=== To do ===
Find the word "section" in the data. Return every line where it appears.

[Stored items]
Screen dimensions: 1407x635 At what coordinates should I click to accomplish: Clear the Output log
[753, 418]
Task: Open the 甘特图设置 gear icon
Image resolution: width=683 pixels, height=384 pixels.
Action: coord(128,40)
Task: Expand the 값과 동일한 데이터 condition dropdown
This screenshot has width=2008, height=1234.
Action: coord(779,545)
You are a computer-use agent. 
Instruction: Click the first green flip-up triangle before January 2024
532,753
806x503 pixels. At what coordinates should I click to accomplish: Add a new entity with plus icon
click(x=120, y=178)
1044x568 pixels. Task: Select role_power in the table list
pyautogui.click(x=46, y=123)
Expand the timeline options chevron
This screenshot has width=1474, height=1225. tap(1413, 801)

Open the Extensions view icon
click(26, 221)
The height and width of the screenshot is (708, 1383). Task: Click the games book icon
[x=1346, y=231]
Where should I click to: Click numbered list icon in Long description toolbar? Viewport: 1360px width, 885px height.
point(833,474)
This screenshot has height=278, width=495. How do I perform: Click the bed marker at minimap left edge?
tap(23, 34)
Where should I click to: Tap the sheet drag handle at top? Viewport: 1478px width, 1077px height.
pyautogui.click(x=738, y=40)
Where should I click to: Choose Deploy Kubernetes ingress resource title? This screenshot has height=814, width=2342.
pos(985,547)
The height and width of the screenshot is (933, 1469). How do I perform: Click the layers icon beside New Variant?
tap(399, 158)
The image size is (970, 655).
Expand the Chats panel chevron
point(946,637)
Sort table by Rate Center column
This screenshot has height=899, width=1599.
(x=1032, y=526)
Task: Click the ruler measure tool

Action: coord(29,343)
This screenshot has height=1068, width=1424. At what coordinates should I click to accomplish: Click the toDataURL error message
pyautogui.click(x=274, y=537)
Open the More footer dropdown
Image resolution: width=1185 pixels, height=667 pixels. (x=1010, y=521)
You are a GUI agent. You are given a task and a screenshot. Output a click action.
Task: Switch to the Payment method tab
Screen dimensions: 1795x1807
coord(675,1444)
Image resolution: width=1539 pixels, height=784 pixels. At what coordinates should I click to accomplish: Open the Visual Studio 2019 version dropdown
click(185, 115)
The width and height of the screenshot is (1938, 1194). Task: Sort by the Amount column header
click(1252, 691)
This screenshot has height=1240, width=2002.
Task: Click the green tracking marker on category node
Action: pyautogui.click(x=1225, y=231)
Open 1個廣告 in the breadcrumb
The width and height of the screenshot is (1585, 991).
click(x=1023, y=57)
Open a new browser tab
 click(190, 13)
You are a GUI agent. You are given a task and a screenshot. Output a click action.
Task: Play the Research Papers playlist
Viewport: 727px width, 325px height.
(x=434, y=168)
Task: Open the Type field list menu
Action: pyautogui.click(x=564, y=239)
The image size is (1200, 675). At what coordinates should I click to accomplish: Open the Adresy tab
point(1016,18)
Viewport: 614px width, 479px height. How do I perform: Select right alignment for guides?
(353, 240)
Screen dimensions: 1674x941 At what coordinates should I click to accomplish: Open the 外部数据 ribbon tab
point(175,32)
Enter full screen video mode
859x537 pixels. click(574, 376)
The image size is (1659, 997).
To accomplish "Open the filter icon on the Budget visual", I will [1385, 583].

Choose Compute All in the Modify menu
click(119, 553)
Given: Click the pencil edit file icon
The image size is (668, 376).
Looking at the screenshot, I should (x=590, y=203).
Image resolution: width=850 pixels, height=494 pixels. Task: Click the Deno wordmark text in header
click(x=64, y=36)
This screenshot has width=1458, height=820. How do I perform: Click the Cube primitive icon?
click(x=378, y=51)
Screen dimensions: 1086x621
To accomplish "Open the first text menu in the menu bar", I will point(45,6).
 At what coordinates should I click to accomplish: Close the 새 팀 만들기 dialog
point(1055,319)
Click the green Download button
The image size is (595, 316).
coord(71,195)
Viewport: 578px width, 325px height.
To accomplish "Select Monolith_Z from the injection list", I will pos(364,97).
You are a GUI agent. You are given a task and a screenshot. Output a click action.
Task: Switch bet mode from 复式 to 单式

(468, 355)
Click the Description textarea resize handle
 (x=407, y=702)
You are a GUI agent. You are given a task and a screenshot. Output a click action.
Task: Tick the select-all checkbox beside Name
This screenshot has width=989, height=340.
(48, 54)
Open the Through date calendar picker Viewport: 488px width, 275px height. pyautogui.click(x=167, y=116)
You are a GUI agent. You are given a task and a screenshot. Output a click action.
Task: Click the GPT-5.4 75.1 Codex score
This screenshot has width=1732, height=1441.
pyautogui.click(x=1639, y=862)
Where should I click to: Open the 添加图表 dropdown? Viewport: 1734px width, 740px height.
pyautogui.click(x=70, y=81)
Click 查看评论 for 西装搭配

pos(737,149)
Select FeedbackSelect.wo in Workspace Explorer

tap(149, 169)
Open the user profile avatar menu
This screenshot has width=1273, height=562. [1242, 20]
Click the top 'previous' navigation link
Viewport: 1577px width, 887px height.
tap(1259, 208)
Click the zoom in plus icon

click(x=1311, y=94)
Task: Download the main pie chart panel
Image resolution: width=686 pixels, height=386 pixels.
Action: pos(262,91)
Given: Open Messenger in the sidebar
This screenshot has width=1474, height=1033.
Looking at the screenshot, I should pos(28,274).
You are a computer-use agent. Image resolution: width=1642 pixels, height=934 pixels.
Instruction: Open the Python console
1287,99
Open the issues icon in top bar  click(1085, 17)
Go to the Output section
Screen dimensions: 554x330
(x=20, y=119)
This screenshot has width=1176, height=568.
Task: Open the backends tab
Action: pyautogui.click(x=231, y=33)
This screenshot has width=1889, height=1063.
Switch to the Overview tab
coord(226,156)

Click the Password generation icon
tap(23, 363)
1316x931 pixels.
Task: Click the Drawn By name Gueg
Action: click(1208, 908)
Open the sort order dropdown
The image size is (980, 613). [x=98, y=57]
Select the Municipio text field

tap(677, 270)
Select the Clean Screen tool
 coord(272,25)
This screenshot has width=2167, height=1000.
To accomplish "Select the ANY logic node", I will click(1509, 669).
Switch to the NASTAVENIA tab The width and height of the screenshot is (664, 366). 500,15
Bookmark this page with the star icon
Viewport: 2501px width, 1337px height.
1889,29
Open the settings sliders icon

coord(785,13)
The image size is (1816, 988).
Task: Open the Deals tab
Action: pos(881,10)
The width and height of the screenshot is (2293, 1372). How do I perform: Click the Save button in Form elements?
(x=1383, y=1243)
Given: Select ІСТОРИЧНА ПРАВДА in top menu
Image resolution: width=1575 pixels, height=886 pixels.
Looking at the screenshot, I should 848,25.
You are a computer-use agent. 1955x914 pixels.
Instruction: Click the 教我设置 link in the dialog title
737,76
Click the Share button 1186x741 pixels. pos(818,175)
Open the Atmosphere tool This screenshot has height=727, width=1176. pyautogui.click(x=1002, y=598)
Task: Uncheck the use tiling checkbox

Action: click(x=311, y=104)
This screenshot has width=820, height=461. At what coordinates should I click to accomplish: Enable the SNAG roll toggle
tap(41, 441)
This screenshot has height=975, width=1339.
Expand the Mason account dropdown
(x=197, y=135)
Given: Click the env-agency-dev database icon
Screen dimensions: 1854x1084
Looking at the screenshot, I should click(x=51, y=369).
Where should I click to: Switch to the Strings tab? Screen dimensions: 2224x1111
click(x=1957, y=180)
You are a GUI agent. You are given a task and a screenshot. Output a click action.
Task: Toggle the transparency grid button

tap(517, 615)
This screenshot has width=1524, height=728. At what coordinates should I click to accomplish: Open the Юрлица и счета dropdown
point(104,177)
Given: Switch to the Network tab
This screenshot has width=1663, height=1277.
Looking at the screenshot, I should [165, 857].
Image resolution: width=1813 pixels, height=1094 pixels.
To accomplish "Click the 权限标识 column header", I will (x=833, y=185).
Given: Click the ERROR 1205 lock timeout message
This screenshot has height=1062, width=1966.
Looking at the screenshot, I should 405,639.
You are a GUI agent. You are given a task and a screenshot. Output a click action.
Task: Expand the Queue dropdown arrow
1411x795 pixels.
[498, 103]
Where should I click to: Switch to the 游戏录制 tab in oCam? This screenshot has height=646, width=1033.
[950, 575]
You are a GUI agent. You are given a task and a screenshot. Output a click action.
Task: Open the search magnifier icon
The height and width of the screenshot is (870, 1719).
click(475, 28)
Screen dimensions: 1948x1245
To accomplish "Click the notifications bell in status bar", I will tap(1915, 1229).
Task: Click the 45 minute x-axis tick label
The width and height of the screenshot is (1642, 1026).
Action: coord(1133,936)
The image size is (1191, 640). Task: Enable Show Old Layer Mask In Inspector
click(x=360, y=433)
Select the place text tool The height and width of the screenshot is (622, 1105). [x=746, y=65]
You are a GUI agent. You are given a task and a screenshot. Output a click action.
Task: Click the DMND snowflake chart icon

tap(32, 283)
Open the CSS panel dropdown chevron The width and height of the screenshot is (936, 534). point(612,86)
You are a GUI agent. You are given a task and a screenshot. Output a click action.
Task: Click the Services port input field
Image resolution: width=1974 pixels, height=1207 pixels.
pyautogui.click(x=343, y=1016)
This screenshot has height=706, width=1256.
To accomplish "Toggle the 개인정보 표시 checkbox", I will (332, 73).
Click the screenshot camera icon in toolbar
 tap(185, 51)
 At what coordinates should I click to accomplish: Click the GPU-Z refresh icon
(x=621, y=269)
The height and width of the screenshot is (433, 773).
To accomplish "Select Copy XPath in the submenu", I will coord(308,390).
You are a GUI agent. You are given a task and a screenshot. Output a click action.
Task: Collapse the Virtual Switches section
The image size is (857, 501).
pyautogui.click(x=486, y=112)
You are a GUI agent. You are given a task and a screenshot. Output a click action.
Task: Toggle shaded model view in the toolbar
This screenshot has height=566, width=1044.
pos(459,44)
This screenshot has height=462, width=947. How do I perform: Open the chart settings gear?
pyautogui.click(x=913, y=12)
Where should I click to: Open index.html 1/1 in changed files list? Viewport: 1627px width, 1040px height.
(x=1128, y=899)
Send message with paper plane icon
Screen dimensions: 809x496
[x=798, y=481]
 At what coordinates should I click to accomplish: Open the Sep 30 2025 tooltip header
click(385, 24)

=== Response area ===
Go to the Output section
Task: Collapse the Virtual Switches section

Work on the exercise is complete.